The output is contingent on the proxy server’s configuration to handle and save the files.

The code configures Selenium to use a proxy server. Once the browser requests a download, the proxy server catches this and can then handle it in a manner specified by its configuration, potentially saving the PDF locally.

Bonus One-Liner Method 5: Browser-less Download with Requests and BeautifulSoup

For a fast, headless operation, Python’s requests library combined with BeautifulSoup can identify and download PDF files without the overhead of a full browser instance.

Here’s an example:

import requests
from bs4 import BeautifulSoup

response = requests.get('http://example.com/pdfpage.html')
soup = BeautifulSoup(response.text, 'html.parser')
pdf_links = [a['href'] for a in soup.find_all('a', href=True) if a['href'].endswith('.pdf')]

for link in pdf_links:
    r = requests.get(link)
    with open(link.split('/')[-1], 'wb') as f:
        f.write(r.content)

The output will be the PDF files saved in the current working directory.

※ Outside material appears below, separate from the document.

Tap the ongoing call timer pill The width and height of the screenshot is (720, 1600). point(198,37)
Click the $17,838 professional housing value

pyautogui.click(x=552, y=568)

The code retrieves the HTML content, parses for PDF links, and downloads each file directly. It’s an efficient method in terms of both memory and processing, though it lacks the complexity and features of Selenium WebDriver.

Summary/Discussion

  • Method 1: Chrome WebDriver. Easy to implement. Limited to Chrome.
  • Method 2: HTTP Headers with requests. More control over downloads without using a browser. Requires additional libraries.
  • Method 3: Firefox Profile. Similar to Method 1 but for Firefox users. Requires setup of Firefox profile.
  • Method 4: Proxy Server. High control over web traffic. Complex setup and configuration.
  • Method 5: Requests and BeautifulSoup. Fast and lightweight. Not suitable for JavaScript-heavy websites where links are dynamically generated.